February 28, 2005

Derrida: democracy after 9/11#2

In the comments to an earlier post Alain mentions John Caputo's "Without Sovereignty, Without Being" in the Journal for Cultural and Religious Theory (August 2003. I tracked it down and it looks interesting as it moves beyond reversing the old dualities.

Caputo writes:

"We modern democrats congratulate ourselves on having revolutionized this schema [one God, on King, one Father] having turned it upside down, and so finally each man (sic) is the lord of his actions. We have shown the king the door (or even handed him his head) and replaced him with a constitutional democracy, according to which all power rises from the bottom up."

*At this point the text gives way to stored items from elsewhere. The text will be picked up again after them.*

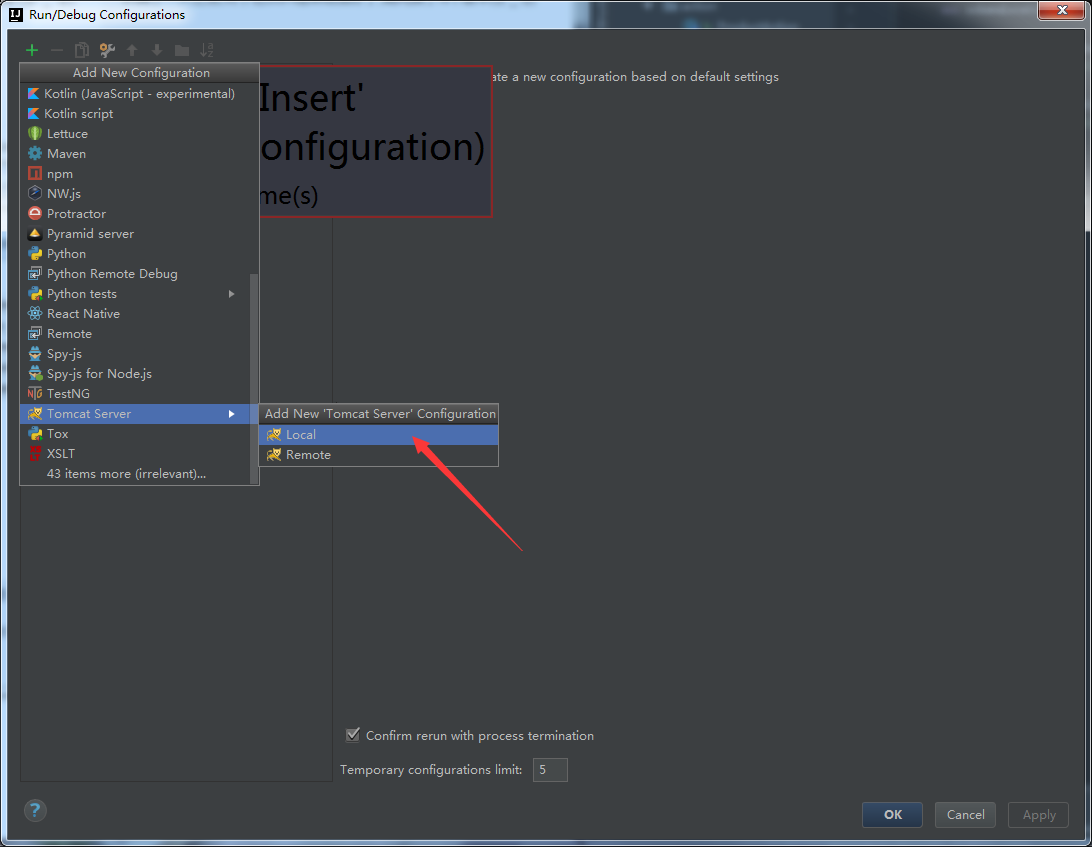The height and width of the screenshot is (847, 1092).
Task: Select Maven configuration type
Action: pos(66,153)
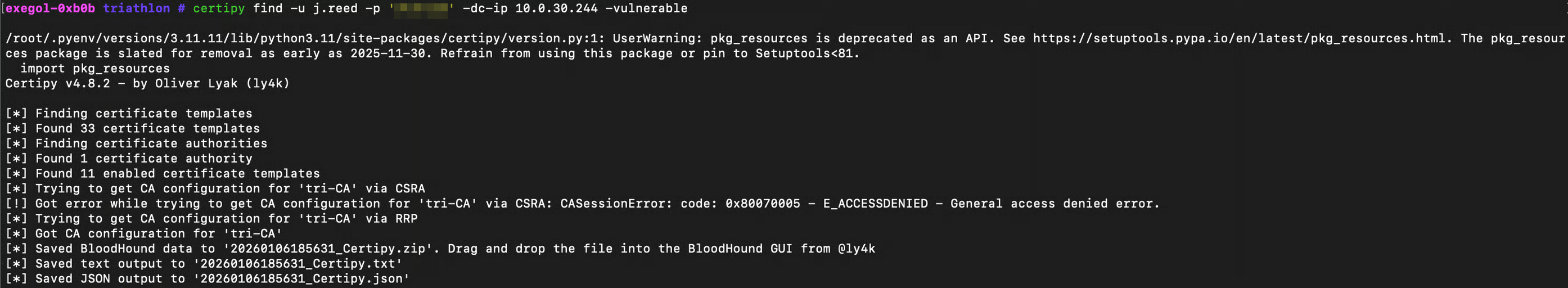Click the "Found 11 enabled certificate templates" line
The image size is (1568, 288).
click(x=177, y=173)
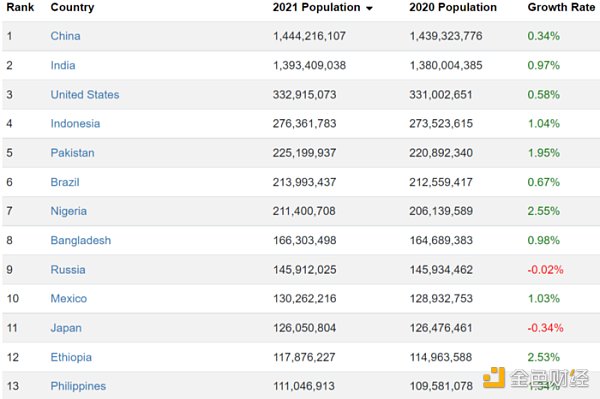
Task: Open the Russia country link
Action: [68, 270]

This is just a reversal of the old duality:
"But the truth is, while we have inverted the old schema, turning it on its head, by giving power to the people, we have not slipped free from of its most presupposition, that of sovereignty, which goes unchallenged. Modern democracies have considered the revolution complete...if they repopulate the sovereign centre with the people, running the lines of power from the bottom up."

Democracy without sovereignty? Yes:
"While they have shifted the rule...from a sovereign one or few to the people, no mean achievement, our modern democracies have left the space of sovereignty and autonomy undisturbed. So now mighty nation-states stride the earth where once mighuyt kings inspired fear and trembling---and having the power to inspire fear and trembling, to terrorize, is built right into the very idea of sovereignty."

We need to think democracy without sovereignty. Hell, I've never even considered it--deconstructing sovereignty--apart from Foucault's biopolitics and knowledge power. That shift works with autonomy.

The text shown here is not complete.